Grief Can Aid in Finding Meaning
While grief is never an emotion we actively seek to experience, it may propel us to find more meaning in our lives. Kessler, with Elisabeth Kübler-Ross, described the well-known concept of "stages of grief." After Kessler lost his young adult son, he decided to propose a new stage, finding meaning.
In his book, Finding Meaning: The Sixth Stage of Grief, Kessler writes, “Your loss is not a test, a lesson, something to handle, a gift, or a blessing. Loss is simply what happens to you in life. Meaning is what you make happen.” Meaning is not a stage to rush to in order to bypass pain. “If you can’t feel it, you can’t heal it,” Kessler has said. However, we can be grateful for the experiences we were able to have, such as being with loved ones before social distancing, without being grateful for the pandemic. We can cherish any new opportunities that have come from our new circumstances, while still missing a past life that will never be again.

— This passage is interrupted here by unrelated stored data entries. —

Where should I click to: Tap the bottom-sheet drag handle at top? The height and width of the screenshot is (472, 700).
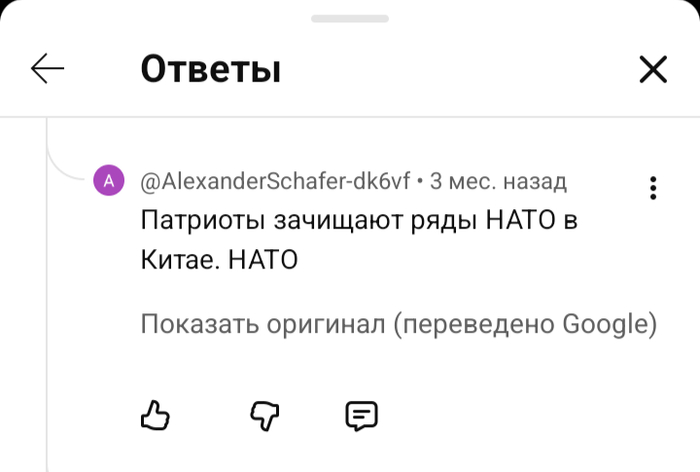[x=349, y=19]
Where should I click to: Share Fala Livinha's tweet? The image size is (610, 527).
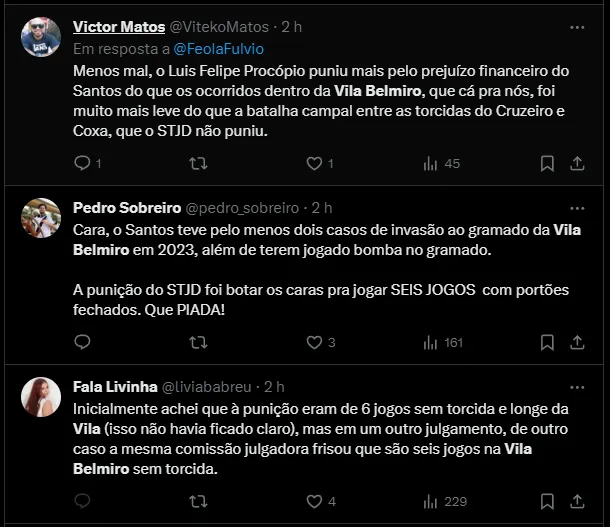pos(581,501)

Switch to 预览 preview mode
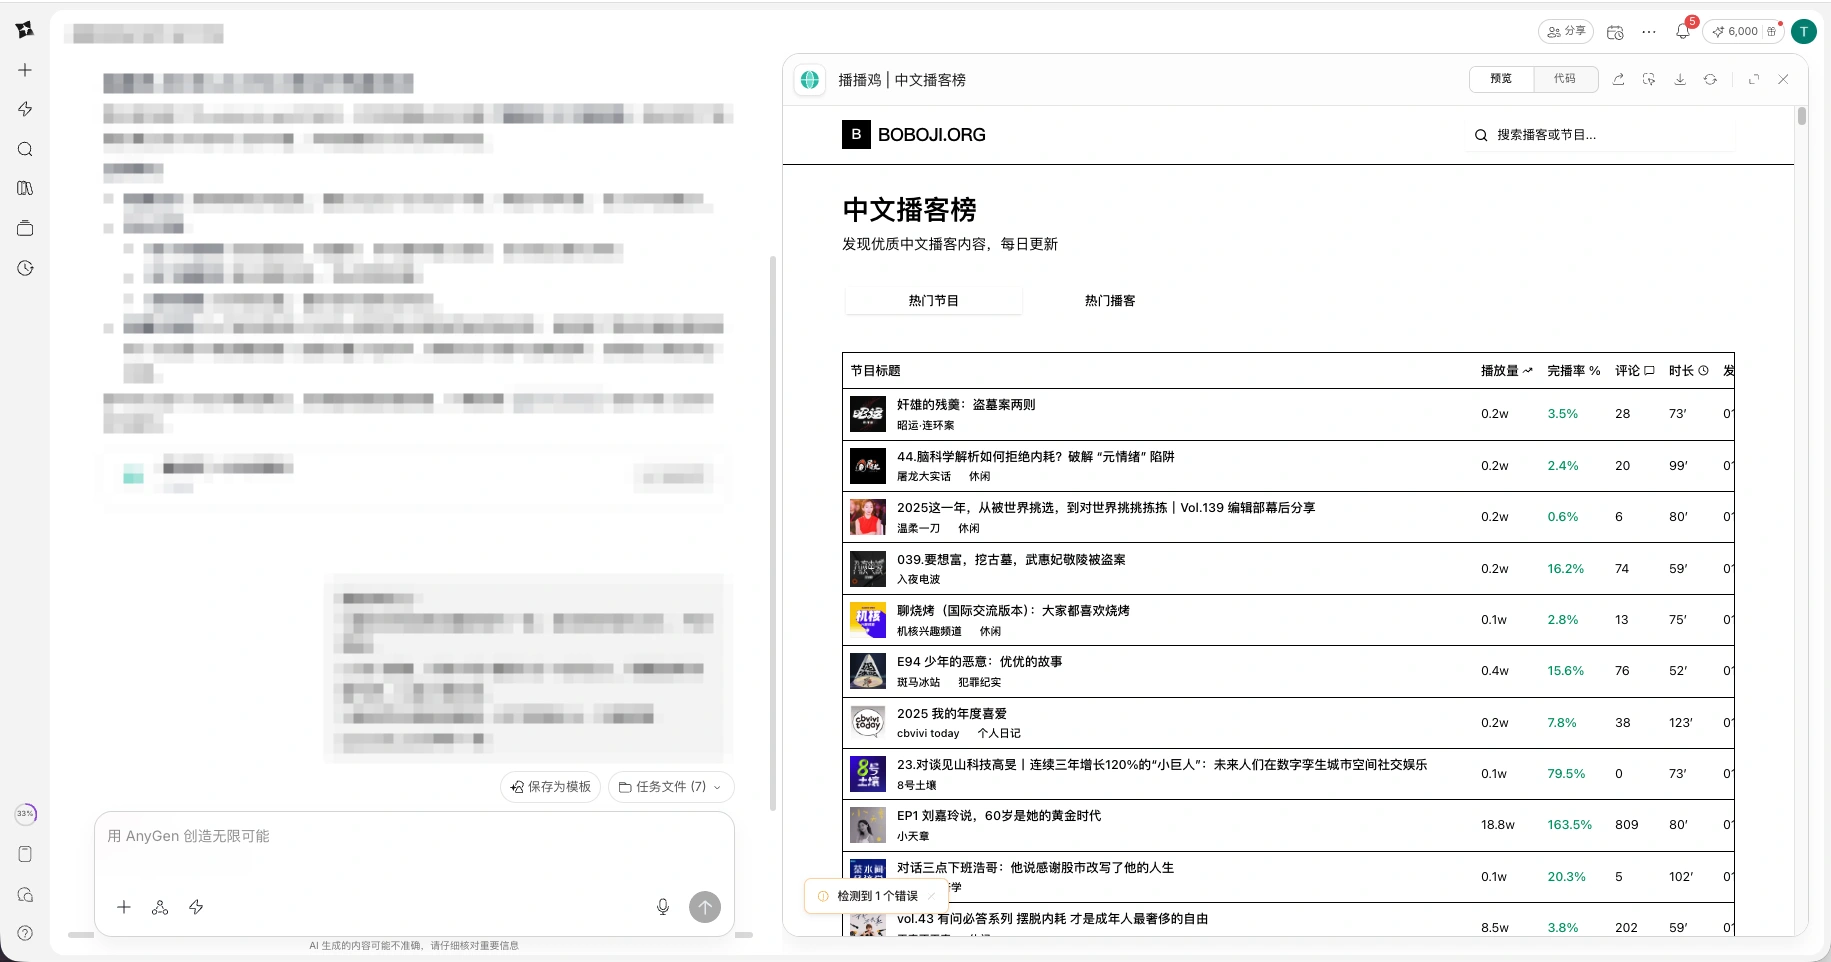click(1501, 79)
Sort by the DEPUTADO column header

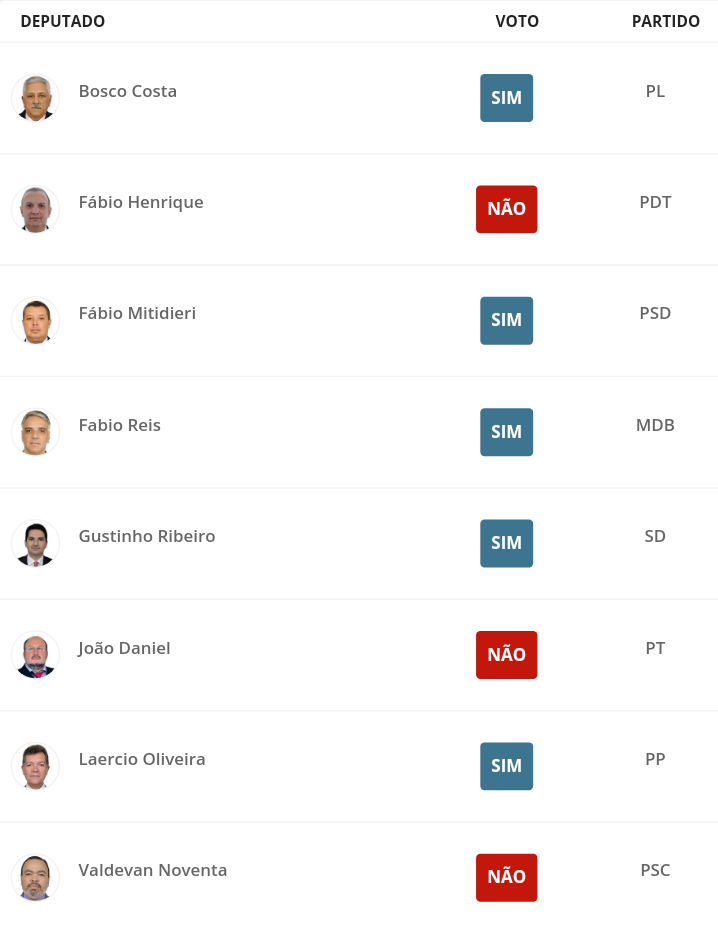[63, 21]
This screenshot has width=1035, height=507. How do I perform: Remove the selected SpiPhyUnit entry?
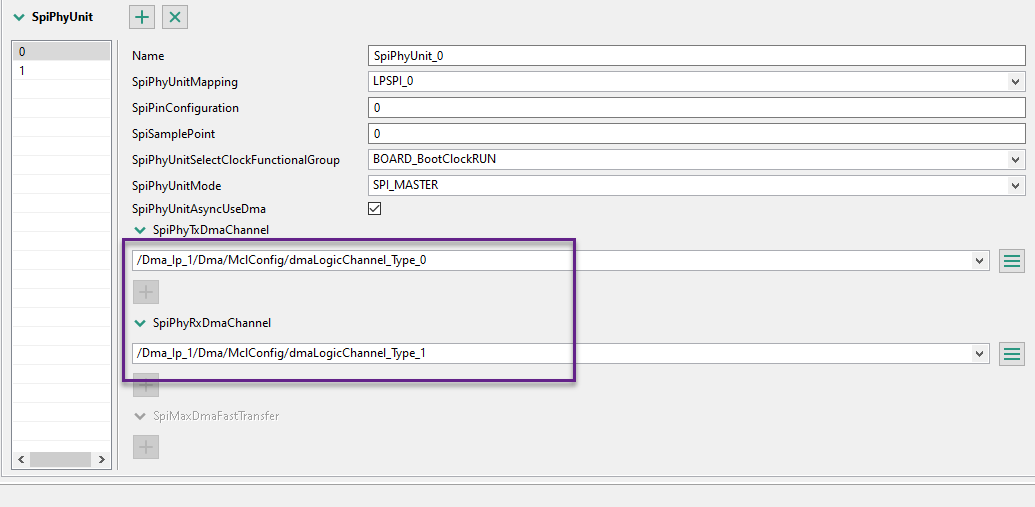click(175, 17)
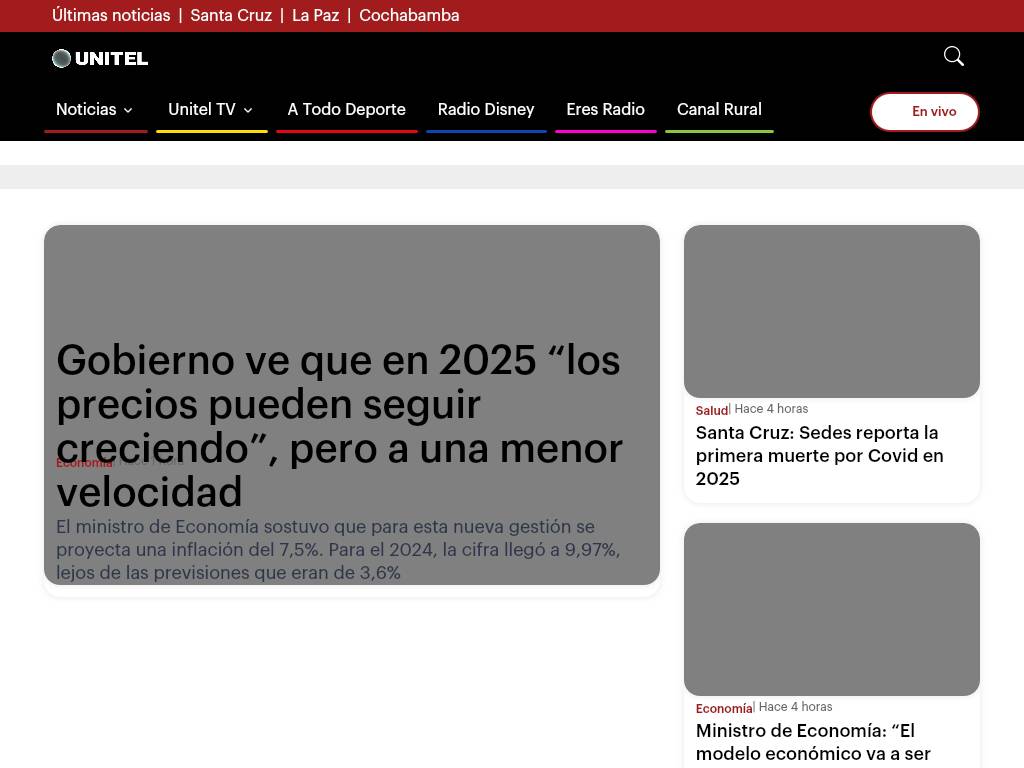Open Últimas noticias link
Screen dimensions: 1024x768
point(111,15)
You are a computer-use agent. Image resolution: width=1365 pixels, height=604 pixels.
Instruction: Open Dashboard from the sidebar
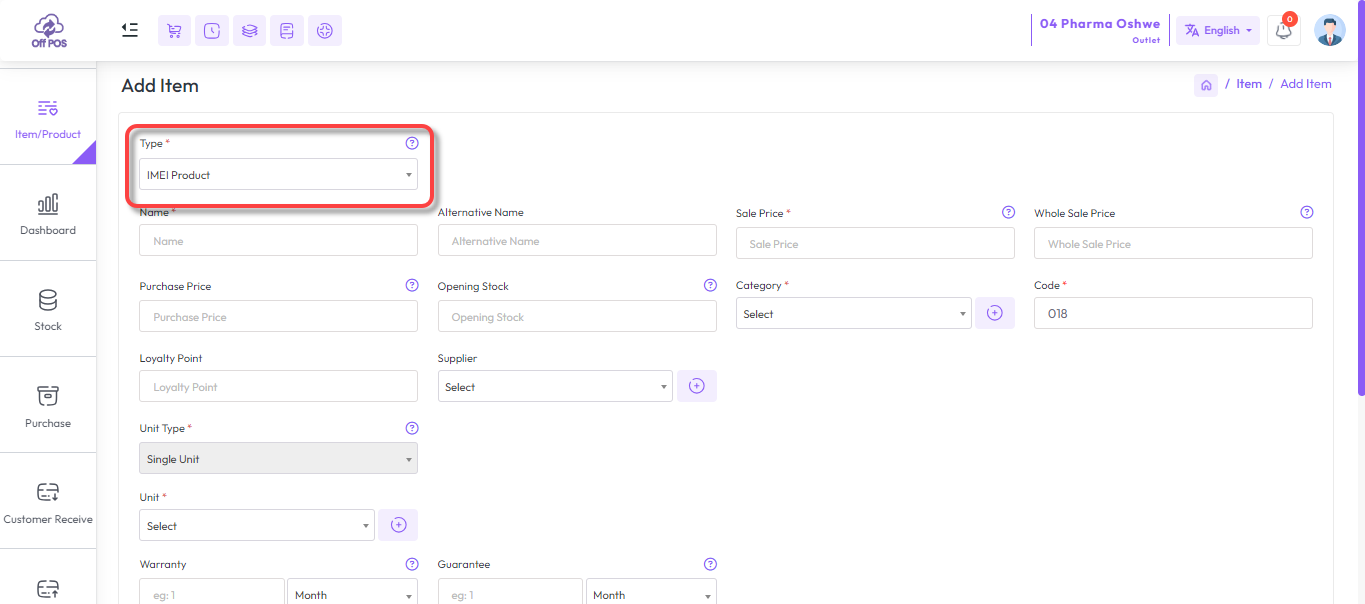(x=48, y=214)
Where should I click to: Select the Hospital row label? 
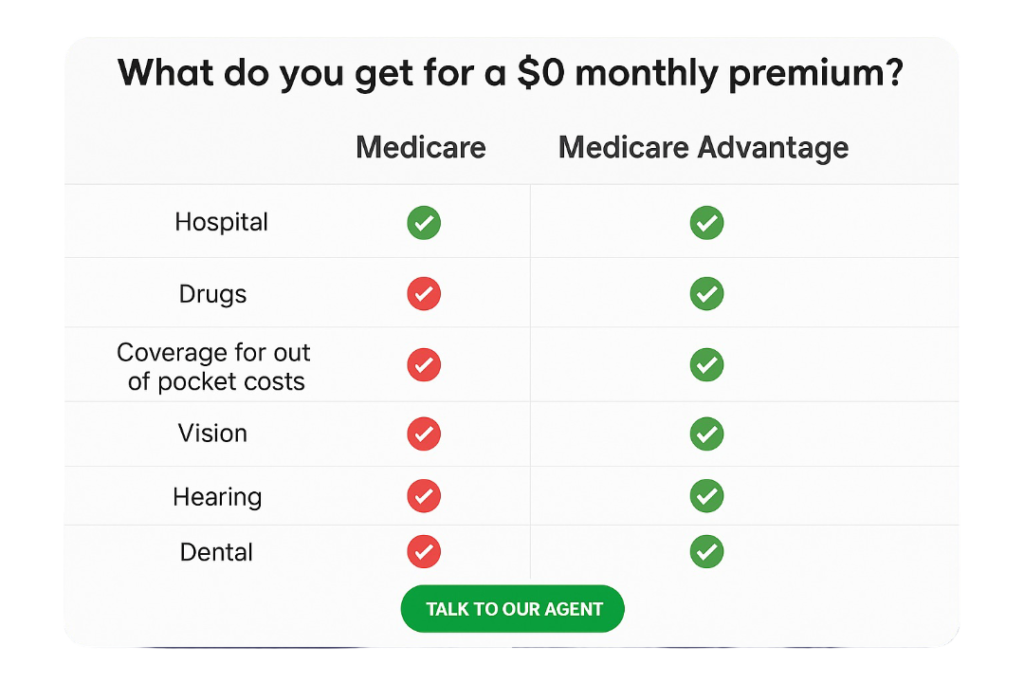click(x=221, y=223)
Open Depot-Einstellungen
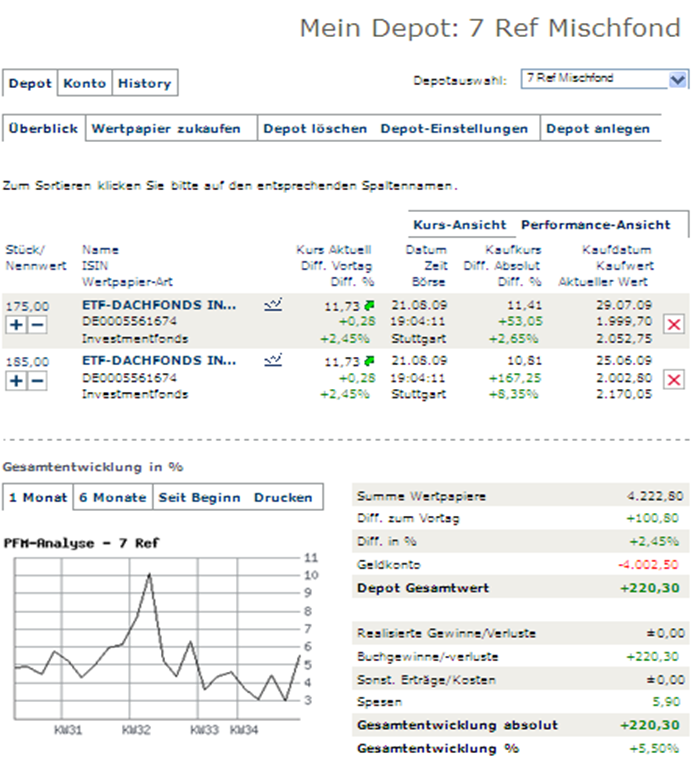Viewport: 695px width, 768px height. tap(454, 128)
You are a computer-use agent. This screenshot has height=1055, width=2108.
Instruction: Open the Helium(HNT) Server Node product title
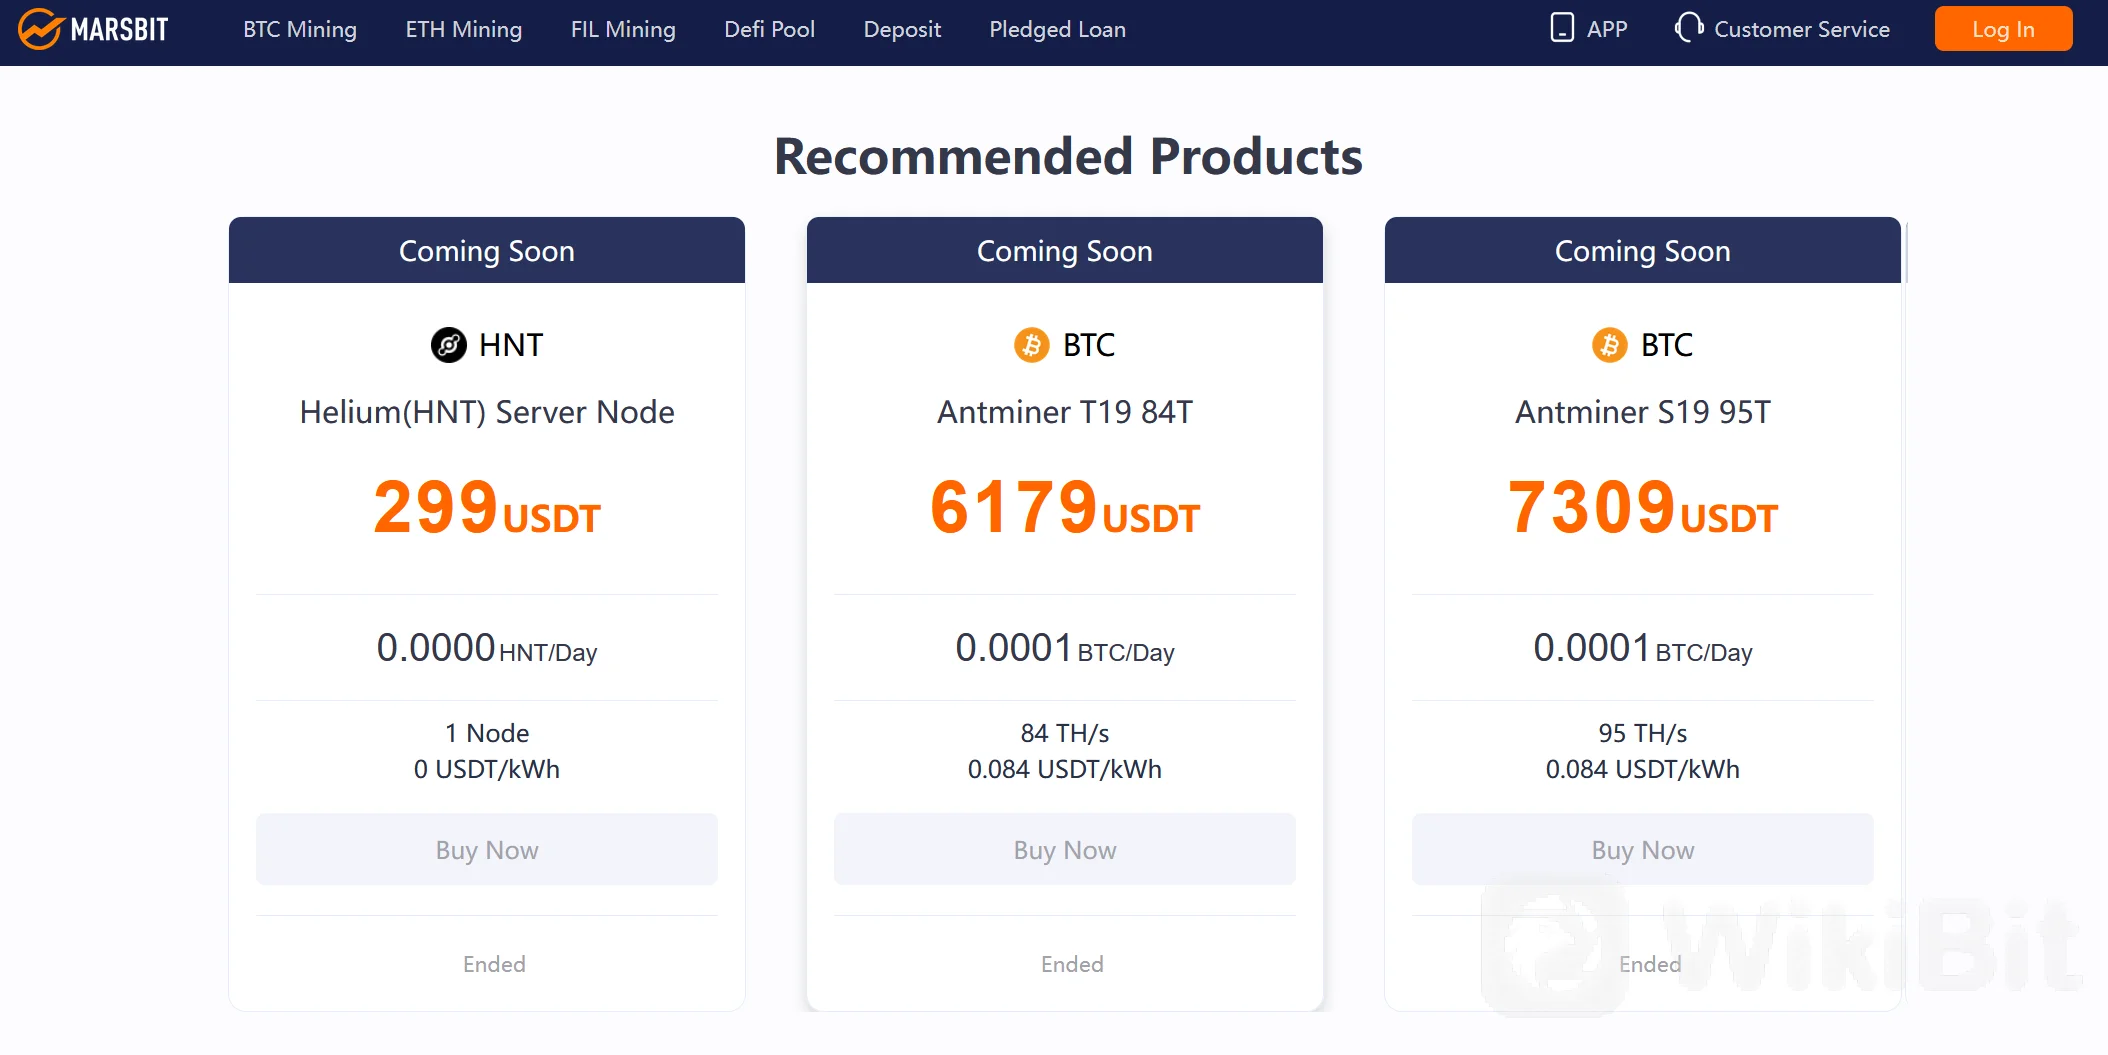pyautogui.click(x=487, y=412)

In the wake of the current pandemic, our collective loss requires collective healing. Like George Bailey, we see ourselves confronting a world we don’t recognize. Yet his real heroism was not returning to his former life, but in recognizing the value of what he had. Let’s hold space for each other’s grief. Stop toxic positivity. Stop comparison. Let’s fill the need gaps we see around us as we seek help to fulfill our own needs. This pandemic is likely long-lasting, with some permanent societal scars. The only way to pull through this is together.